0

I am working on Image Extraction Software from A WebPage . have created a function

 public static void GetAllImages()
        {

            WebClient x = new WebClient();
            string source = x.DownloadString(@"http://www.bbc.com");

            var document = new HtmlWeb().Load(source);
            var urls = document.DocumentNode.Descendants("img")
                                .Select(e => e.GetAttributeValue("src", null))
                                .Where(s => !String.IsNullOrEmpty(s));

            document.Load(source);


        }

It says "Uri is too long " ..

I tried to use Uri.EscapeDataString .. But not getting idea where to put it

Any Help would be appreciated

Neeraj Verma
  • 2,174
  • 6
  • 30
  • 51

1 Answers1

1

HtmlWeb.Load takes a URL as its source and deals with the downloading of the content.
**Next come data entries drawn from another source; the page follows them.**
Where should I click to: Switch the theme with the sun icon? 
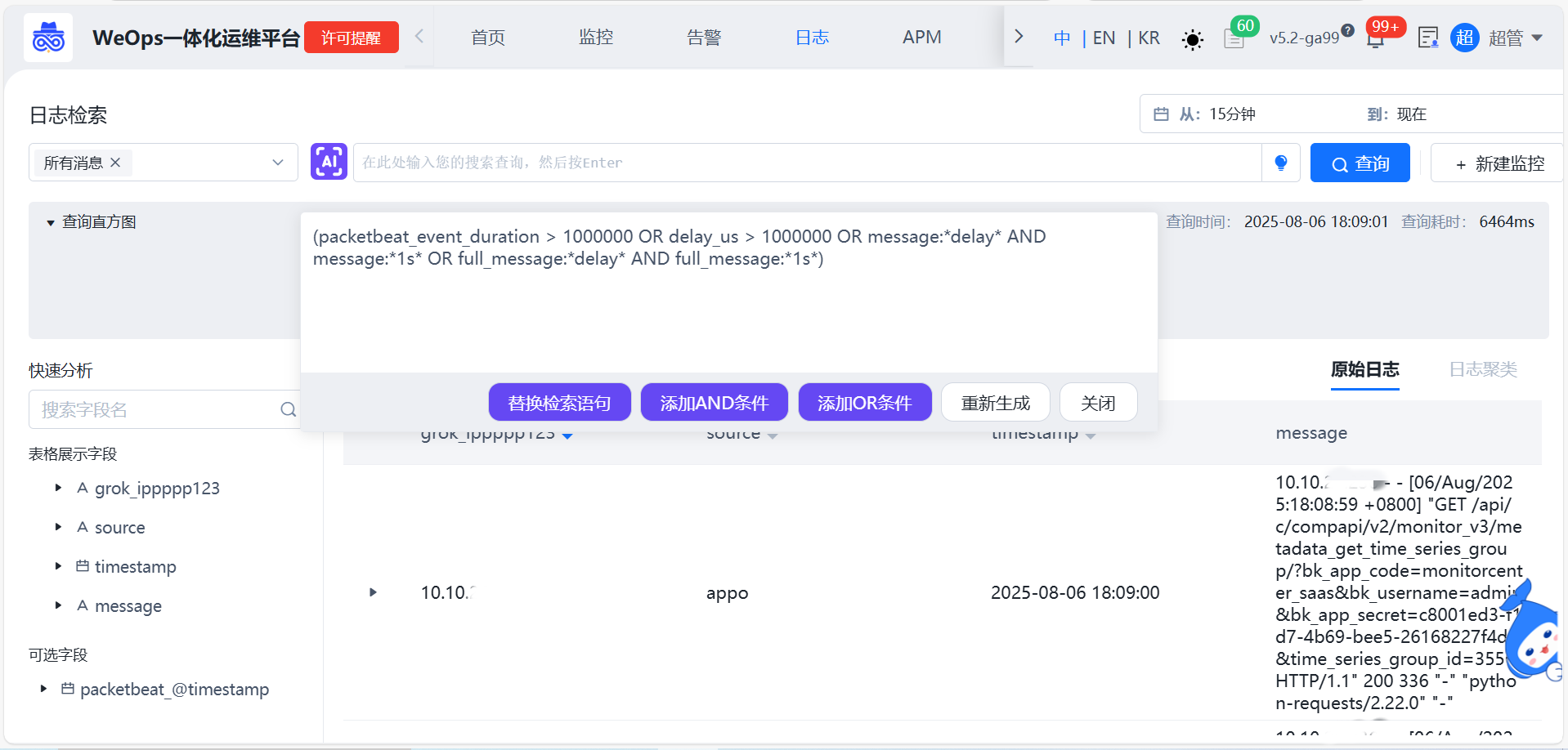1191,38
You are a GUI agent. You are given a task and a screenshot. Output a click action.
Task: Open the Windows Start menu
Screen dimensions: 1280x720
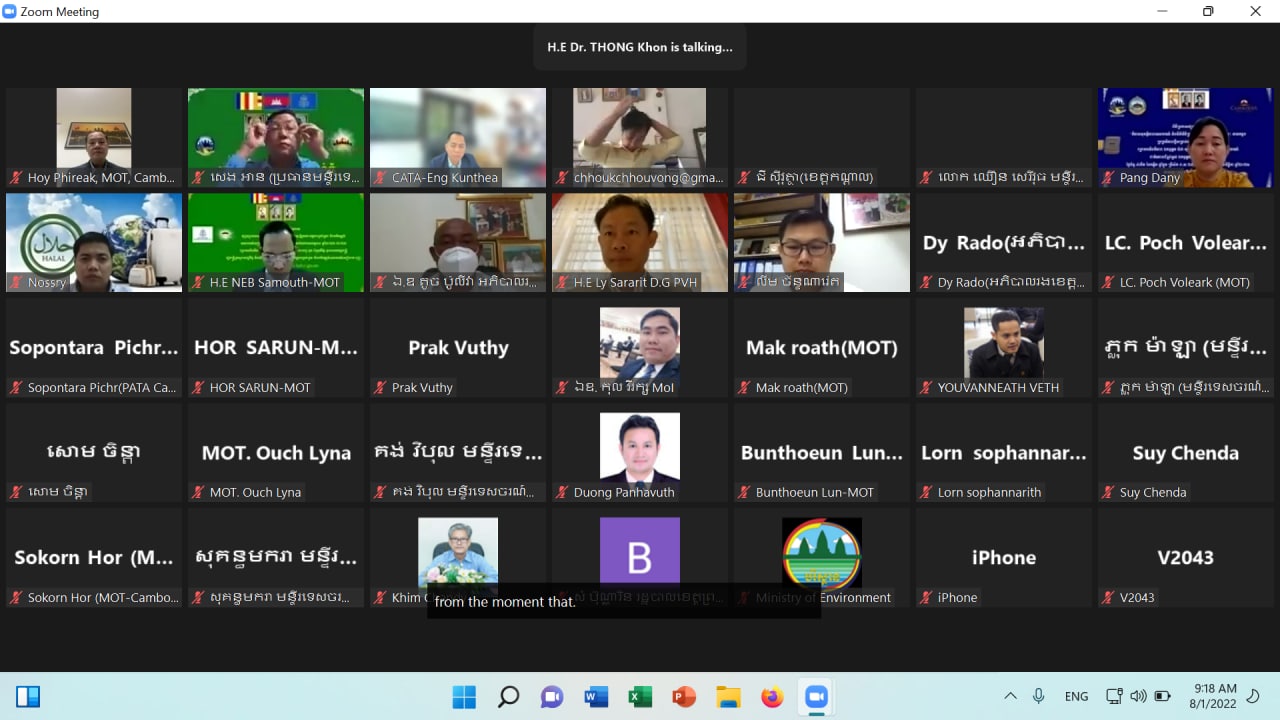click(464, 696)
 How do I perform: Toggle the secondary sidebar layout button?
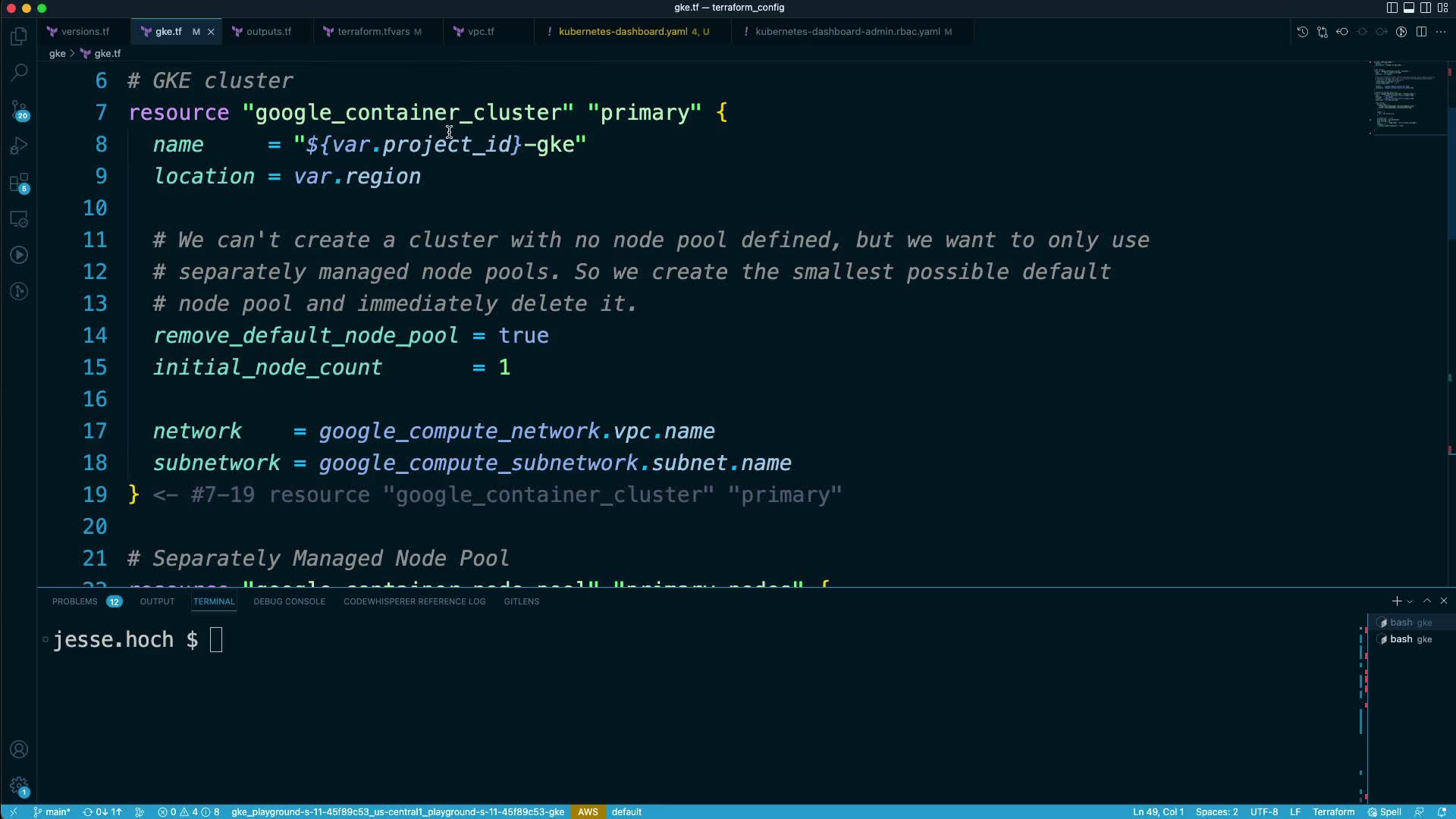coord(1425,8)
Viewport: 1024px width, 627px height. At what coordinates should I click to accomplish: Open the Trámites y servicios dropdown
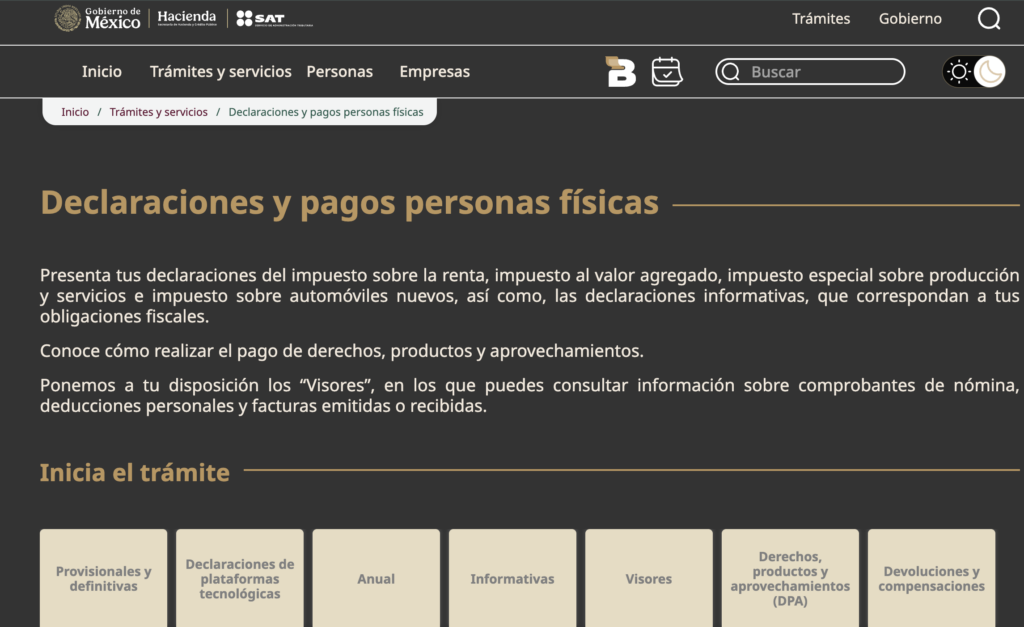point(219,72)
You don't need a supplementary WebClient to do this, it's all taken care of.

What you are doing is downloading the content, then attempting to use the downloaded content (HTML) as a URL (probably under the assumption that Load means Parse).

So remove

WebClient x = new WebClient();
string source = x.DownloadString(@"http://www.bbc.com");

then change the next line to

var document = new HtmlWeb().Load(@"http://www.bbc.com");

and you'll be good to go.

spender
  • 117,338
  • 33
  • 229
  • 351